I often think about the early days of film. In the beginning, the film industry just wanted to be taken seriously—which was a joke to the people in “real” drama. I see this time in games as very much like that. There’s more and more coverage on how artistic this endeavor is, to make games. How many wonderful, amazingly different experiences we can have playing them. More and more people are making games, and the music will only grow alongside them.

Moving forward, what’s your vision for Top Score? How do you hope to expand it or what do you hope to address next?

I would love to figure out how to get more Japanese composers on the show. It’s something we’re constantly working on and hopefully we can deliver on that in the future.

We’re also trying to get an event going in the Twin Cities, since we’re kind of isolated up here. There’s a strong artistic community, but we’re far away from everywhere else. We experimented a few weeks ago with a convention called Gamers Rhapsody and had a blast, so we’re hoping to keep going with that.

And you know, just generally getting videogame music more on the map for people! Help more and more of the community outside of videogames understand how important it is.

So who’s topping your list of best scores in 2014?

I’ll have an episode soon where I reveal the whole list. But for now I’ll say there’s one in particular that I feel has been largely ignored: Broken Age, by Peter McConnell. He scored the two different characters so thoughtfully in that game, depending on where they lived—acoustic sounds for the terrestrial girl, and electronic for the boy on a spaceship. It’s so neat.

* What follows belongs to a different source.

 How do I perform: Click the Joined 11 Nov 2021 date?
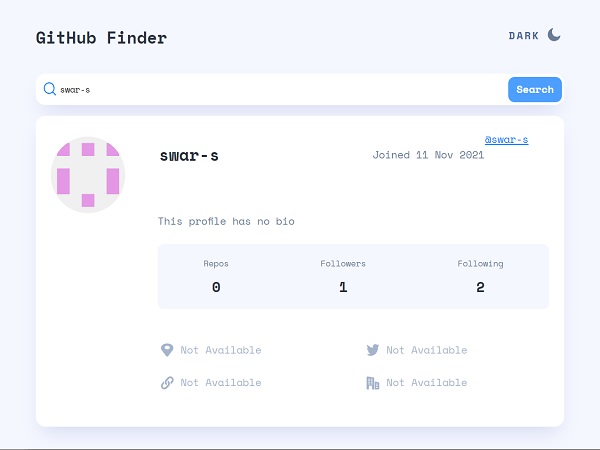coord(428,155)
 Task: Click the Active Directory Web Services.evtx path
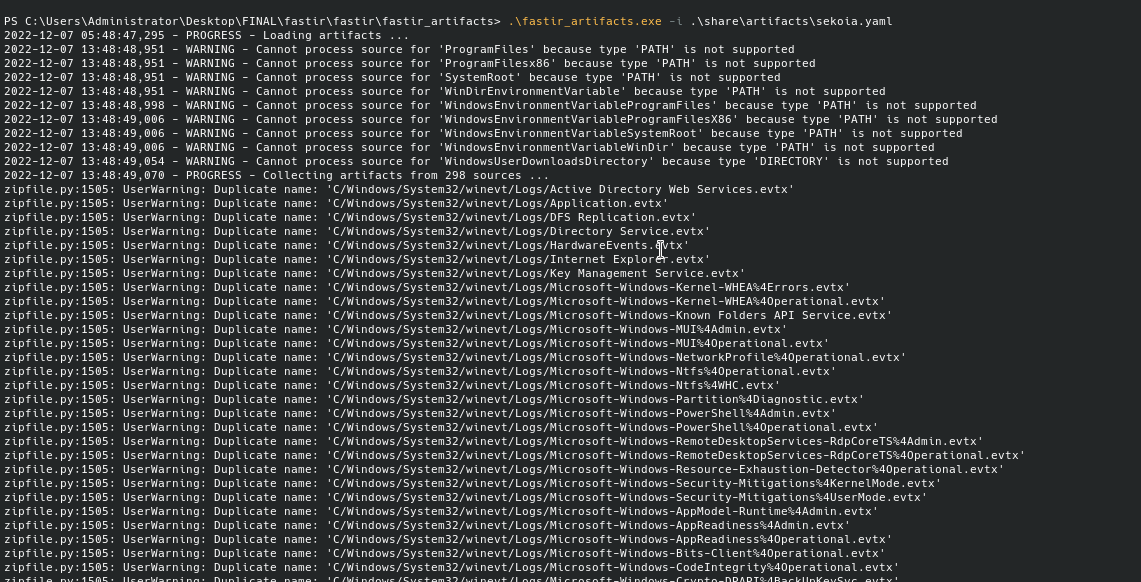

A lot of the music Martin O’Donnell wrote for Destiny was absolutely wonderful too. They used this scale, specifically during the raids, called the lydian mixolydian scale which gives this really ethereal and space-y sound. In raids, you shoot globes of light and each one makes a tone that matches the scale. You hear it when you’re messing around in the tower, when you’re in orbit. It has this delicious connectivity between all the tracks. I also just played the expansion, and the Destiny team uses a famous symphony by Peter Tchaikovsky in those missions. Initially, you hear the opening theme from Tchaikovsky’s Symphony No. 6 (called the Pathetique), as well as when you approach a door in the second story mission (“The Seeding.”) As you move into the final battle arena, there’s an excerpt of the symphony playing over and over again. It’s a really neat touch, and it was a thrill to hear such a wonderful symphony in such a huge game.

But really everyone who worked on sound design, composition, and effects in Destiny created an excellent example of a seamless sonic world.

Final question: we’ve all had those subliminal moments where a game and its score came together in a way that stuck with us forever. Can you describe one of those moments?

There are an endless amount of those in all the Mass Effects—I’m getting goosebumps just thinking about my love scenes with Liara, because Sam Hulick did such an amazing job scoring those scenes.

Probably my favorite scene in a videogame ever is in the first Mass Effect, when Sheppard meets the Reaper for the first time and there’s this beautifully ominous music playing, low strings and basses. Everything supports this incredible speech by Sovereign which basically amounts to: “You are a grain of sand. We have done this a million times before and we will crush you and it doesn’t matter what you say because I have no emotions and don’t care how you feel about it.” It was mind blowing.